I wrote "She has a book..." and Duolingo marked it as wrong, the correct translation being "She has got a book...". I am not an English native speaker so I may be missing some nuance, but don't those two translations mean exactly the same???
That's strange. Although there is nothing wrong with "She has got a book", and it is synonymous with "She has a book", "She has a book" is preferred in more formal/educational/professional/business settings.
Next time something like that happens, flag it and report "My answer should have been accepted."
It's a waste of time flagging and reporting "My answer should have been accepted" in this case, because the course DOES accept "she has a book" - just look at the sentence at the top of this page.

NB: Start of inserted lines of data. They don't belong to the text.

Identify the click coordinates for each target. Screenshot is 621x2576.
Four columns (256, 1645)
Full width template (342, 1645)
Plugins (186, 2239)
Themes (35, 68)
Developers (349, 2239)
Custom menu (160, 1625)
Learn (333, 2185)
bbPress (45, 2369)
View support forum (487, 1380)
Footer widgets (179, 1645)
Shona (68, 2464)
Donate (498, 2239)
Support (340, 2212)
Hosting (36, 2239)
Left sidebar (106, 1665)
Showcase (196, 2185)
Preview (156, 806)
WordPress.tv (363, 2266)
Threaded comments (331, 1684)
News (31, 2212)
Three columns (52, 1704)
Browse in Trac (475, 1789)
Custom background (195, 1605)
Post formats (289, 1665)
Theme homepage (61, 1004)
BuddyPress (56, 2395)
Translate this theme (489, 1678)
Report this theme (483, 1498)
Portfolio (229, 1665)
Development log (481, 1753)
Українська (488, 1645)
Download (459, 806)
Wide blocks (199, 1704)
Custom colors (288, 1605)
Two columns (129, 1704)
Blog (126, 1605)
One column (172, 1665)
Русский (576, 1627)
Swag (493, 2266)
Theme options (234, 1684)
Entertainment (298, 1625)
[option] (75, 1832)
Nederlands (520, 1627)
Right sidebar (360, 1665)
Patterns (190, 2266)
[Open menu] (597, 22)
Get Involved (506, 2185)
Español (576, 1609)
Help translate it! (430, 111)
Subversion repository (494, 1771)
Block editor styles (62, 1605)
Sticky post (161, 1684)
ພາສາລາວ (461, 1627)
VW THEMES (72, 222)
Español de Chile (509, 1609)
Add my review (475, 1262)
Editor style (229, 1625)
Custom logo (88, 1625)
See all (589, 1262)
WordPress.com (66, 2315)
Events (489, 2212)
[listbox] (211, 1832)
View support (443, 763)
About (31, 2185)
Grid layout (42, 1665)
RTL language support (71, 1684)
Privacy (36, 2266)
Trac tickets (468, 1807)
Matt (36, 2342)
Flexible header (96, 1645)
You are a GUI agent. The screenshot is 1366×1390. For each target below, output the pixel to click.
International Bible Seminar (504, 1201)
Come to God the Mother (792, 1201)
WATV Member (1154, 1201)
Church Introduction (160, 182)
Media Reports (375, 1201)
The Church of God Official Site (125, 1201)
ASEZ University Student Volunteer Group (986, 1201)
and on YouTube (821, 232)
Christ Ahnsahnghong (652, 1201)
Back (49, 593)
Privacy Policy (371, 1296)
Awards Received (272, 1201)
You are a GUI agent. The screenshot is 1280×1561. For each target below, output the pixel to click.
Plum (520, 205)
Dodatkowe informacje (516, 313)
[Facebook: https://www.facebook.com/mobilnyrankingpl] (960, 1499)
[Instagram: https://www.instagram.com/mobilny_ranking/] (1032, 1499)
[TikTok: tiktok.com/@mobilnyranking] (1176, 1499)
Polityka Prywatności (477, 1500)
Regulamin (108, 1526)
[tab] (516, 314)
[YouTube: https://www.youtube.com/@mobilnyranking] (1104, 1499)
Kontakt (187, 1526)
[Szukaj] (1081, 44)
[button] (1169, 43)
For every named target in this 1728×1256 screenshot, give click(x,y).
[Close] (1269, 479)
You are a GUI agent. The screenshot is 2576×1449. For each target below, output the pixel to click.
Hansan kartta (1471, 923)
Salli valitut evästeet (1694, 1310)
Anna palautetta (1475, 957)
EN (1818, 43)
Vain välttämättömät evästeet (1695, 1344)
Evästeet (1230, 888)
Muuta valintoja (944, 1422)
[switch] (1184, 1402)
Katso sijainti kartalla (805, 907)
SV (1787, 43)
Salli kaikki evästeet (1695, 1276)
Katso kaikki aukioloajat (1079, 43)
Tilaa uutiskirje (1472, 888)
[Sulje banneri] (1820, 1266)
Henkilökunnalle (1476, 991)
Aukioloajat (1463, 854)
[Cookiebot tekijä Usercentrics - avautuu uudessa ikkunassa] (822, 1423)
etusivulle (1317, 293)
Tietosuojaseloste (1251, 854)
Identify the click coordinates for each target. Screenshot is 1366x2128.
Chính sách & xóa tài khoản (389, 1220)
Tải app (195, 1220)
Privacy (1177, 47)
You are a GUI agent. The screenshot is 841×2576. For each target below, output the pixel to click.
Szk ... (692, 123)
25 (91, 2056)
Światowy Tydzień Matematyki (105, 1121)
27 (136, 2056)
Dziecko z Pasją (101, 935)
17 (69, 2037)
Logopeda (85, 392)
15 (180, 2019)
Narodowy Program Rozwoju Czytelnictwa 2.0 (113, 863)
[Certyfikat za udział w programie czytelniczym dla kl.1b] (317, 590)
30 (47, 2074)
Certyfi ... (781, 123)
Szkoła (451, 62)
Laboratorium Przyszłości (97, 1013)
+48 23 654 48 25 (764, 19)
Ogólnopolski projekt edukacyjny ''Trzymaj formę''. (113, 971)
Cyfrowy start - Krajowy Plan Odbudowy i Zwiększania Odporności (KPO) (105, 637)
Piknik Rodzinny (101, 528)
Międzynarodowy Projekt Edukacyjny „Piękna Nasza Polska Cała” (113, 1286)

If you are getting unexpected behaviour in Duolingo, you have to bring it to the attention of the Duolingo engineers, by submitting a bug report, including a screenshot that demonstrates the issue and a detailed listing of the platform and version numbers involved. You're probably not going to be much more successful than you are reporting it to the Course Contributors, but at least it is technically possible for the Duolingo engineers to fix this kind of issue, something that the Course Contributors can't do.
Tá has nothing to do with it. That's just the "to be" verb. Irish grammar is Verb-Subject-Object.
Irish does not have the verb "to have". Rather, they say "to be at one". So "She has a book" literally renders as "Is book at-her" and "He has a newspaper" literally renders as "Is newspaper at-him".
Irish has prepositional pronouns, which are essentially prepositions that decline depending on who's involved.
So the part that tells us "she" vs "he" is "aici" and "aige".